#### TEXT SHOWN

Ever since the beginning of man's effective thinking upon the great problems around him, two antagonistic views have existed regarding the life of the human race upon earth. The first of these is the belief that man was created "in the beginning" a perfect being, endowed with the highest moral and intellectual powers, but that there came a "fall," and, as its result, the entrance into the world of evil, toil, sorrow, and death.

Nothing could be more natural than such an explanation of the existence of evil, in times when men saw everywhere miracle and nowhere law. It is, under such circumstances, by far the most easy of explanations, for it is in accordance with the appearances of things: men adopted it just as naturally as they adopted the theory that the Almighty hangs up the stars as lights in the solid firmament above the earth, or hides the sun behind a mountain at night, or wheels the planets around the earth, or flings comets as "signs and wonders" to scare a wicked world, or allows evil spirits to control thunder, lightning, and storm, and to cause diseases of body and mind, or opens the "windows of heaven" to let down "the waters that be above the heavens," and thus to give rain upon the earth.

A belief, then, in a primeval period of innocence and perfection—moral, intellectual, and physical—from which men for some fault fell, is perfectly in accordance with what we should expect.

Among the earliest known records of our race we find this view taking shape in the Chaldean legends of war between the gods, and of a fall of man; both of which seemed necessary to explain the existence of evil.

########
#### SOURCE MATERIAL

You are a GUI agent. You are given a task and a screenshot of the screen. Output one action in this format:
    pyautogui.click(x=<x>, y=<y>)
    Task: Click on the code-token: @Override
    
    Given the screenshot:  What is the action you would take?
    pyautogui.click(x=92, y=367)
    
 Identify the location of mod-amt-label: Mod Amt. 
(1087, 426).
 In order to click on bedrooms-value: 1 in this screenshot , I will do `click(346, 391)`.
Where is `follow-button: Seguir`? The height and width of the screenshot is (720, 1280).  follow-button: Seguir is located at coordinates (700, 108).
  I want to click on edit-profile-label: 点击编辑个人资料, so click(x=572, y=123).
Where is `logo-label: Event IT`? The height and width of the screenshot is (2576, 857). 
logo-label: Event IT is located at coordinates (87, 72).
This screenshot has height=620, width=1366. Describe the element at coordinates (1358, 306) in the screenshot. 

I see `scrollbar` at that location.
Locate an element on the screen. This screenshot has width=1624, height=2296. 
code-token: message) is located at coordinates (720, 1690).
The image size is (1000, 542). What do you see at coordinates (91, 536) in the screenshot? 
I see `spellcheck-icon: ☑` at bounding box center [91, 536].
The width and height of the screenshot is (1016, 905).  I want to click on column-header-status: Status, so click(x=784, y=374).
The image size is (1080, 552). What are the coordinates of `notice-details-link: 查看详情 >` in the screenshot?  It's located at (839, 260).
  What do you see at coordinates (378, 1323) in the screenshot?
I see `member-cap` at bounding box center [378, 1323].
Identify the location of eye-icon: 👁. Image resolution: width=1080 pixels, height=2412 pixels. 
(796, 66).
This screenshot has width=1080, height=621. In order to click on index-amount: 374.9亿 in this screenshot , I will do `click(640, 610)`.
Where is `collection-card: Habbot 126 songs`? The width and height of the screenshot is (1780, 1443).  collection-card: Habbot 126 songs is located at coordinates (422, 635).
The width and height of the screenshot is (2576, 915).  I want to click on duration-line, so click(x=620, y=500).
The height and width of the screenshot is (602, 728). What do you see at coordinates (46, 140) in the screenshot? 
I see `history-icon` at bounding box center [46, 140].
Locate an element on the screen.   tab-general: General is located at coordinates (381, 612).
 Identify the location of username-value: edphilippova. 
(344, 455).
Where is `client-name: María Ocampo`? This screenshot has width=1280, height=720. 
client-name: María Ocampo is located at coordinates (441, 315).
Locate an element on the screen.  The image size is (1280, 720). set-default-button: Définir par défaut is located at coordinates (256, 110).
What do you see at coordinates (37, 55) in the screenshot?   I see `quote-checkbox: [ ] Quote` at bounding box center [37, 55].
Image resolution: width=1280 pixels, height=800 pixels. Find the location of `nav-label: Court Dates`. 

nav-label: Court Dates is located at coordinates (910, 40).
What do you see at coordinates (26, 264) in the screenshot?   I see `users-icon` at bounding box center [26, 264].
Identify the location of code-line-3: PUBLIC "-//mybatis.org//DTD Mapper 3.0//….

########

EXERCISE TASKS =>
[a] According to the text on the fall of man, what things entered the world as a result of the fall? List them all.
[b] Rewrite the part of the text on the fall of man between "A belief, then, in" and "we should expect.", inclusive, changing "primeval" to "primordial".
None of the stored items are needed here.

TASK-BY-TASK OUTPUTS =>
[a] Evil, toil, sorrow, and death.

[b]
A belief, then, in a primordial period of innocence and perfection—moral, intellectual, and physical—from which men for some fault fell, is perfectly in accordance with what we should expect.